Escort81 – Thanks, I read it. Putin said some surprising things in his letter to the Poles. Now, there is plenty of blame to go around for the events prior to September 1939 but he clearly wants to have it both ways. Your comment about expansion is the key to understanding current Russia, more so than anything to do with Communist totality. Russia is not totalitarian today but it has imperial longings and ambitions. The Russian Education and Science Ministry just authorized a history textbook for 11th graders that provides a good insight into the prevailing thinking in Russia:
“Stalin’s Empire and the Soviet Union’s sphere of influence encompassed a territory greater than all past European and Asian powers, even surpassing the empire of Genghis Khan.”
It’s not just the Russian elite regretting the loss. You can hear similar sentiments from regular Russians every day.
Of course, the New York Times liberals would get more misty-eyed about another part of this particular textbook:
“… the Soviet Union was not a democracy, but in terms of social policy and programs, it was the best model of a fair and just society for millions of people around the world.”
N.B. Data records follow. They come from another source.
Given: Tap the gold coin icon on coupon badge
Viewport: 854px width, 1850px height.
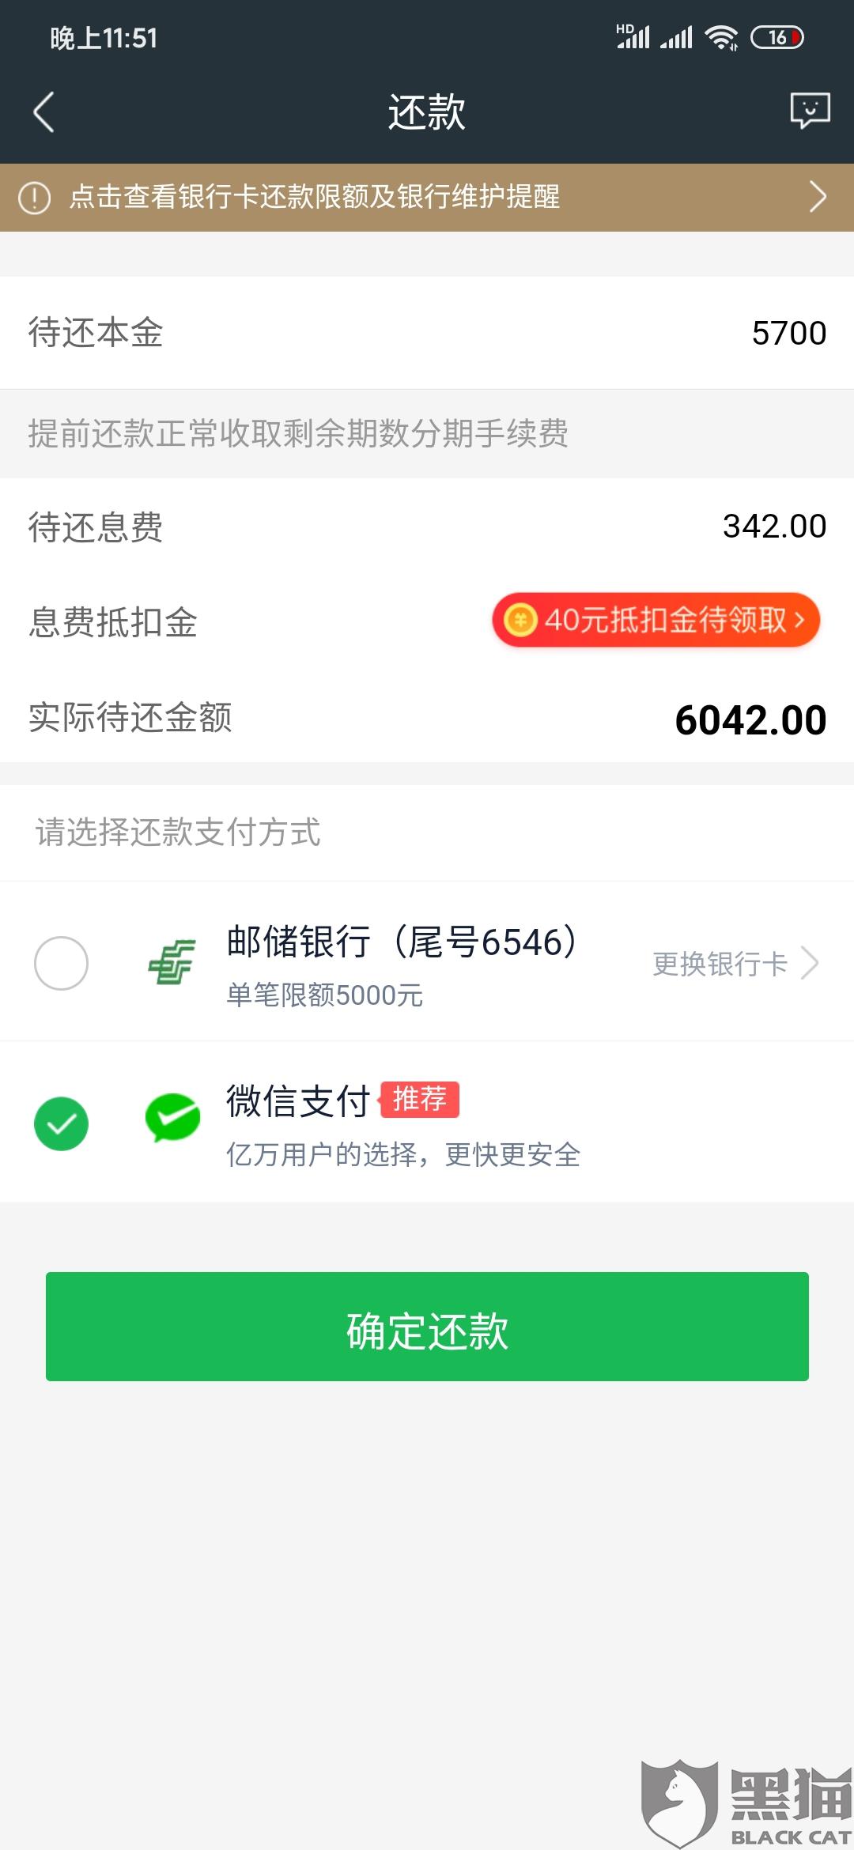Looking at the screenshot, I should (x=520, y=620).
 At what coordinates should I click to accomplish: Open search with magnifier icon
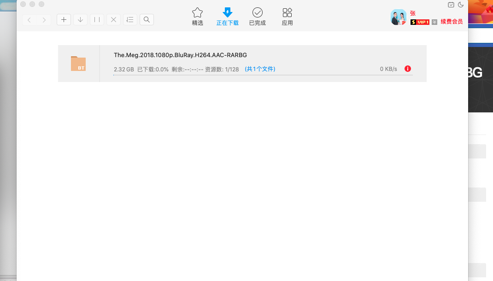click(x=147, y=19)

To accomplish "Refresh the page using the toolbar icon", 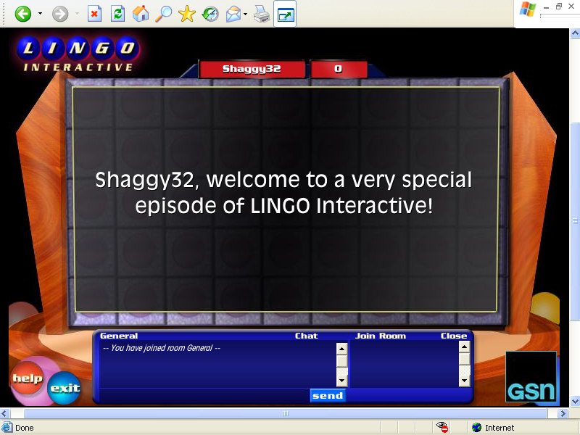I will (117, 14).
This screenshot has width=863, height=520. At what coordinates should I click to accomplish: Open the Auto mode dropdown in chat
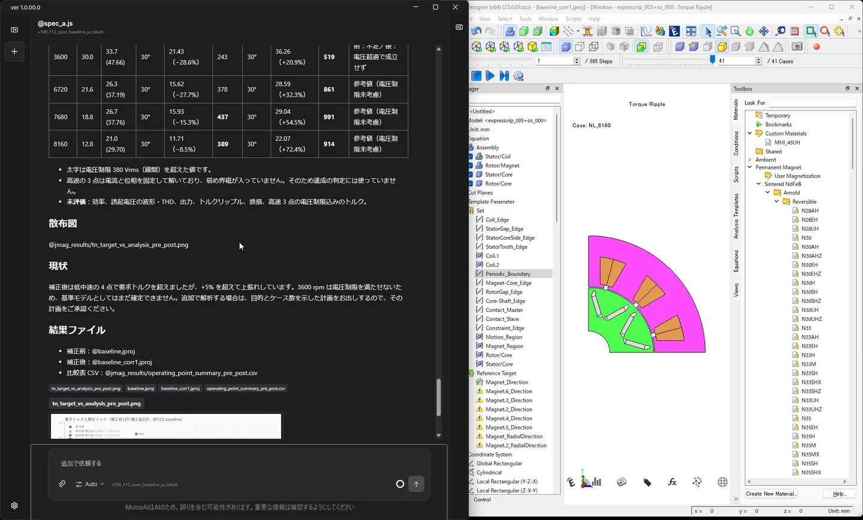90,484
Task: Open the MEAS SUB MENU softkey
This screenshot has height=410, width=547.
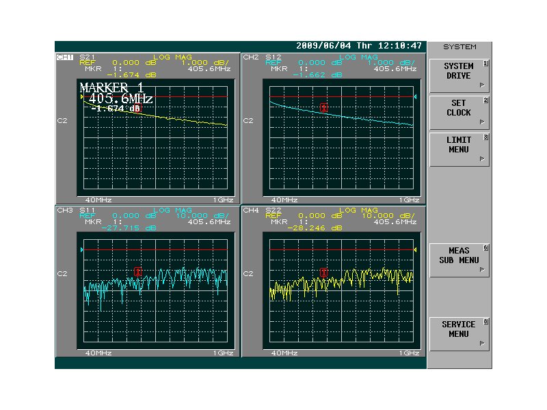Action: point(459,256)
It’s not just the NYT elite. You can hear similar sentiments from regular Boulderites every time the subject comes up.
A few days ago, I posted about a related topic -- the fact that Dame Vera Lynn, now 92 years old, has just broken into the Top 20 again on the music charts in the United Kingdom, with a CD of her greatest hits from World War II including her immortal classic, "We'll Meet Again!"
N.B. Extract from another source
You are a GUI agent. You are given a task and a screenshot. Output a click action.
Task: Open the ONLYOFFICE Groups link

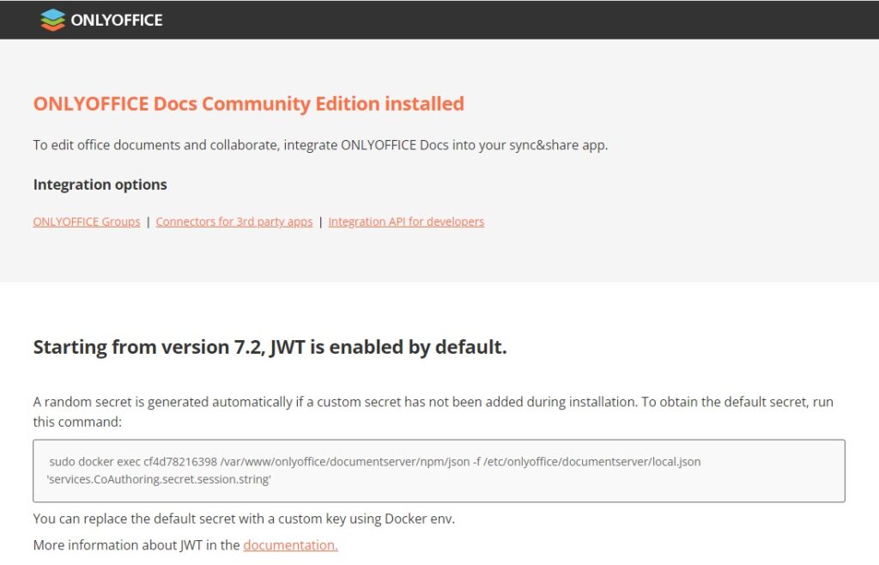click(x=86, y=222)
Yesterday, I updated the post when I came across a very recent BBC video of a public interview with her in the National Theater on August 24th, where she put in a lovely appearance before a packed audience, accompanied by a few adoring World War II veterans. Just check out the affection those old boys still hold for that wonderful gal!
One of several fascinating comments she makes, is about what her reaction was at the time -- to the outbreak of war on September 1, 1939 -- seventy years ago. She was already something of an established entertainer at the time, even though she was only 22. She had broken into show business some 15 years earlier at the age of seven!
As you can hear, Dame Vera concluded -- quite incorrectly --that the beginning of the war would spell the end of her singing career, and that she would necessarily wind up in a munitions factory.
How history played a kind trick on her! And, how graciously she responded.
Vera Lynn never shrank from the role she was cast in, or shirked her sense of duty. At great personal risk, for example, she insisted on touring with General Slim's "Forgotten 14th Army" in Burma, which she says was her most memorable recollection of all.
I am surprised at the number of nitpickers that came out of the woodwork to quibble with your generally accepted date, TH. My guess of the lack of coverage would be due to the fact that 70 is not a particularly noteworthy milestone. Wait five years for 75 and see if the coverage improves. Although the comments veered off the topic, (reporting anniv of war), there are many very good ones.
As an American who just recently moved to London, I can report that the BBC is very much covering this anniversary - it's all over the telly (as they call it). There were also people collecting donations on the street this morning for a fund for vets.
So, it's certainly not forgotten in the UK.